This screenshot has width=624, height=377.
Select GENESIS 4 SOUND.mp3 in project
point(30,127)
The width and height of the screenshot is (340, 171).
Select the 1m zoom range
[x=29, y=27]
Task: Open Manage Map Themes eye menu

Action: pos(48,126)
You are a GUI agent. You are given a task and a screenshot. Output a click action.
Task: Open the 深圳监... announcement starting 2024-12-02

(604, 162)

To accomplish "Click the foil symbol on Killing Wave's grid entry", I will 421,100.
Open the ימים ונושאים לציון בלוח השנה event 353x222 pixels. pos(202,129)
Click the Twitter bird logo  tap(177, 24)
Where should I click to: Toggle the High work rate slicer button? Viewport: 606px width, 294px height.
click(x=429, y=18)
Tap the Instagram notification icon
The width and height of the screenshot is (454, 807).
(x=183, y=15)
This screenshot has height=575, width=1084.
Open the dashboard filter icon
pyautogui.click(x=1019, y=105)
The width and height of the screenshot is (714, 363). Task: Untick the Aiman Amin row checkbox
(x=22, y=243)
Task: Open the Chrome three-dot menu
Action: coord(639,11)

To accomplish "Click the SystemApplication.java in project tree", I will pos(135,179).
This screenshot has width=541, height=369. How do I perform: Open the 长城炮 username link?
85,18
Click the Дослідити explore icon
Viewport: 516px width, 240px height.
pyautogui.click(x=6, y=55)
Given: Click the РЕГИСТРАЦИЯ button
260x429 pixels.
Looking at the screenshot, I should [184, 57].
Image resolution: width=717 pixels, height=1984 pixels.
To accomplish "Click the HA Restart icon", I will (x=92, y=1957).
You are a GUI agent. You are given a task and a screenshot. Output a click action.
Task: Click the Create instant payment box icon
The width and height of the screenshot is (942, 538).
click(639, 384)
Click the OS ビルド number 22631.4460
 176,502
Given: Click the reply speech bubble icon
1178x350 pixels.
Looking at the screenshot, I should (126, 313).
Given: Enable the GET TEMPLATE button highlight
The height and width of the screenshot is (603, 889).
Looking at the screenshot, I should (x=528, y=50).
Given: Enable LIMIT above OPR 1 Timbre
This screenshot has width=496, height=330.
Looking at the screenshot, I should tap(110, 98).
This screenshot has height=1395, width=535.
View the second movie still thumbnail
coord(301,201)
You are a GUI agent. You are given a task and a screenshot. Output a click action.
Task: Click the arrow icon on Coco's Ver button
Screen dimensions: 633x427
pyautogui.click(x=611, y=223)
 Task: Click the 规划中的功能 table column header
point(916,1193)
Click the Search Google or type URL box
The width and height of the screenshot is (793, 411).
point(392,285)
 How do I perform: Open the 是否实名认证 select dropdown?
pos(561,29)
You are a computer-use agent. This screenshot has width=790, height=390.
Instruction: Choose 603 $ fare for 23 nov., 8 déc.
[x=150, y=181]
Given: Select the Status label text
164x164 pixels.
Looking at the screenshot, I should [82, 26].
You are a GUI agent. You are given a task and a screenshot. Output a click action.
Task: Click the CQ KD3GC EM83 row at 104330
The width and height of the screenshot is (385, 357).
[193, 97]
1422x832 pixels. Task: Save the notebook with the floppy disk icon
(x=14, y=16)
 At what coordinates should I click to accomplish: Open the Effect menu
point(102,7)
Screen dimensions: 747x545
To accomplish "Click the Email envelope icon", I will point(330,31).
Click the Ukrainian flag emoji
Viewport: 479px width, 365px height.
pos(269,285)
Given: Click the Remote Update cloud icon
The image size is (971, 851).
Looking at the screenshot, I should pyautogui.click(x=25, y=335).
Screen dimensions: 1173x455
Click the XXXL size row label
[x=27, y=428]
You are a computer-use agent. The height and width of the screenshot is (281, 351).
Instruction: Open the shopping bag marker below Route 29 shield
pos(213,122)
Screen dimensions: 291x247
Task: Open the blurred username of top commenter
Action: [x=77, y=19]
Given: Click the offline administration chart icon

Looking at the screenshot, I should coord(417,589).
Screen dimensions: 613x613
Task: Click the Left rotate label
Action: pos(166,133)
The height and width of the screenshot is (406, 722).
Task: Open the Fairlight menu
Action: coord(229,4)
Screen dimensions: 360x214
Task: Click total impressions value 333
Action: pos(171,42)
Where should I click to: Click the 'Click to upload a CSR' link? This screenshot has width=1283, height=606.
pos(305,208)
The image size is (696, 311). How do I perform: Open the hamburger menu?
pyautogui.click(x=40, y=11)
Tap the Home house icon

§ Directions:
The answer is one number: how many lines of the material above contain "Enable".

§ Result of the task:
2